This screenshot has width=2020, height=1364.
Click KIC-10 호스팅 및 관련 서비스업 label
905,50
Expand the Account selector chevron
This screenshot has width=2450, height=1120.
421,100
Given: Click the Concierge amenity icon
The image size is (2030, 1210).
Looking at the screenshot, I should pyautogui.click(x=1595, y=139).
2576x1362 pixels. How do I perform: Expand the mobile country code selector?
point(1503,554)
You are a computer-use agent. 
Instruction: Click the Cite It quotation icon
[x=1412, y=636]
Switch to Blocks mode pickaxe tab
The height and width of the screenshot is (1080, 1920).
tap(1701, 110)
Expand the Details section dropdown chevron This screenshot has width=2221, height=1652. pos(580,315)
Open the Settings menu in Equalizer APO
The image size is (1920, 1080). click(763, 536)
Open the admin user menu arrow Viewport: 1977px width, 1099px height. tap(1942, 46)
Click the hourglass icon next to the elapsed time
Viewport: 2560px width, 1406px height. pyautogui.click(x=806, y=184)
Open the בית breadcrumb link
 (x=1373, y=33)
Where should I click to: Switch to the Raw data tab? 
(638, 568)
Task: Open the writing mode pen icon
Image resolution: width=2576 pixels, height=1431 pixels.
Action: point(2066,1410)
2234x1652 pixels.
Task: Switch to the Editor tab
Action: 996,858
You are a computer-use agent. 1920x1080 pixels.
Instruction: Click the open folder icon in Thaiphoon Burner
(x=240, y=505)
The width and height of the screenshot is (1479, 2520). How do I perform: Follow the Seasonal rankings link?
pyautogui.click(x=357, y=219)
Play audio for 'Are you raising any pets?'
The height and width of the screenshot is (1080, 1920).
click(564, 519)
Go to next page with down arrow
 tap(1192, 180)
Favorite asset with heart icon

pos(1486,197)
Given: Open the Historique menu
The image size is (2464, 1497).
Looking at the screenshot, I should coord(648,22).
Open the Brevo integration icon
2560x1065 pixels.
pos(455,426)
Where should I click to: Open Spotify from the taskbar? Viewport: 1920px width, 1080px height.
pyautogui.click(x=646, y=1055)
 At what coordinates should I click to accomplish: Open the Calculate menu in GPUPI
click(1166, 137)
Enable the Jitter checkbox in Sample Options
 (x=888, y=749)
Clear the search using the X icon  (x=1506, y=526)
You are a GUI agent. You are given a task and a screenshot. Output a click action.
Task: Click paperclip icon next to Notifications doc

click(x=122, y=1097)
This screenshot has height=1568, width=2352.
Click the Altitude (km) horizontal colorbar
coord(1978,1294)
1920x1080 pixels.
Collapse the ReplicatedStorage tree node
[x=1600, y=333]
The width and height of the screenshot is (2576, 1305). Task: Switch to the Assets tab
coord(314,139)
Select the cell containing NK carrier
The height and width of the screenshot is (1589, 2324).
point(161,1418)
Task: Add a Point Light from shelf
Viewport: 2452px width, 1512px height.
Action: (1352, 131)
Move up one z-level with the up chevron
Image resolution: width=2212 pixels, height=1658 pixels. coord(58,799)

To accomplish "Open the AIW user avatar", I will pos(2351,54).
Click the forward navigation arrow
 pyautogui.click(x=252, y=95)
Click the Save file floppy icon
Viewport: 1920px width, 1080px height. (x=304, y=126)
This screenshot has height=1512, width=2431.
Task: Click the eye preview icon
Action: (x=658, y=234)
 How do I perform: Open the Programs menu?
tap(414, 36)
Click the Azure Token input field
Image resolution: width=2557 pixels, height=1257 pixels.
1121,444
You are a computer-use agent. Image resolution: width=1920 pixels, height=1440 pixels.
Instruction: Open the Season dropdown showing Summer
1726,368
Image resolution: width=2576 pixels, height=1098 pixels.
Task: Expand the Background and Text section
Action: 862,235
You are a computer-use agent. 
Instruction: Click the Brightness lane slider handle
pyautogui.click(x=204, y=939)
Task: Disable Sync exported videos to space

---

Required work →
Copy down the whole of the data above, matching it exactly.

Task answer →
This screenshot has width=2020, height=1364.
Click KIC-10 호스팅 및 관련 서비스업 label
905,50
Expand the Account selector chevron
This screenshot has width=2450, height=1120.
421,100
Given: Click the Concierge amenity icon
The image size is (2030, 1210).
Looking at the screenshot, I should pyautogui.click(x=1595, y=139).
2576x1362 pixels. How do I perform: Expand the mobile country code selector?
point(1503,554)
You are a computer-use agent. 
Instruction: Click the Cite It quotation icon
[x=1412, y=636]
Switch to Blocks mode pickaxe tab
The height and width of the screenshot is (1080, 1920).
tap(1701, 110)
Expand the Details section dropdown chevron This screenshot has width=2221, height=1652. pos(580,315)
Open the Settings menu in Equalizer APO
The image size is (1920, 1080). click(763, 536)
Open the admin user menu arrow Viewport: 1977px width, 1099px height. tap(1942, 46)
Click the hourglass icon next to the elapsed time
Viewport: 2560px width, 1406px height. pyautogui.click(x=806, y=184)
Open the בית breadcrumb link
 (x=1373, y=33)
Where should I click to: Switch to the Raw data tab? 
(638, 568)
Task: Open the writing mode pen icon
Image resolution: width=2576 pixels, height=1431 pixels.
Action: point(2066,1410)
2234x1652 pixels.
Task: Switch to the Editor tab
Action: 996,858
You are a computer-use agent. 1920x1080 pixels.
Instruction: Click the open folder icon in Thaiphoon Burner
(x=240, y=505)
The width and height of the screenshot is (1479, 2520). How do I perform: Follow the Seasonal rankings link?
pyautogui.click(x=357, y=219)
Play audio for 'Are you raising any pets?'
The height and width of the screenshot is (1080, 1920).
click(564, 519)
Go to next page with down arrow
 tap(1192, 180)
Favorite asset with heart icon

pos(1486,197)
Given: Open the Historique menu
The image size is (2464, 1497).
Looking at the screenshot, I should coord(648,22).
Open the Brevo integration icon
2560x1065 pixels.
pos(455,426)
Where should I click to: Open Spotify from the taskbar? Viewport: 1920px width, 1080px height.
pyautogui.click(x=646, y=1055)
 At what coordinates should I click to accomplish: Open the Calculate menu in GPUPI
click(1166, 137)
Enable the Jitter checkbox in Sample Options
 (x=888, y=749)
Clear the search using the X icon  (x=1506, y=526)
You are a GUI agent. You are given a task and a screenshot. Output a click action.
Task: Click paperclip icon next to Notifications doc

click(x=122, y=1097)
This screenshot has height=1568, width=2352.
Click the Altitude (km) horizontal colorbar
coord(1978,1294)
1920x1080 pixels.
Collapse the ReplicatedStorage tree node
[x=1600, y=333]
The width and height of the screenshot is (2576, 1305). Task: Switch to the Assets tab
coord(314,139)
Select the cell containing NK carrier
The height and width of the screenshot is (1589, 2324).
point(161,1418)
Task: Add a Point Light from shelf
Viewport: 2452px width, 1512px height.
Action: (1352, 131)
Move up one z-level with the up chevron
Image resolution: width=2212 pixels, height=1658 pixels. coord(58,799)

To accomplish "Open the AIW user avatar", I will pos(2351,54).
Click the forward navigation arrow
 pyautogui.click(x=252, y=95)
Click the Save file floppy icon
Viewport: 1920px width, 1080px height. (x=304, y=126)
This screenshot has height=1512, width=2431.
Task: Click the eye preview icon
Action: (x=658, y=234)
 How do I perform: Open the Programs menu?
tap(414, 36)
Click the Azure Token input field
Image resolution: width=2557 pixels, height=1257 pixels.
1121,444
You are a computer-use agent. Image resolution: width=1920 pixels, height=1440 pixels.
Instruction: Open the Season dropdown showing Summer
1726,368
Image resolution: width=2576 pixels, height=1098 pixels.
Task: Expand the Background and Text section
Action: 862,235
You are a computer-use agent. 
Instruction: Click the Brightness lane slider handle
pyautogui.click(x=204, y=939)
Task: Disable Sync exported videos to space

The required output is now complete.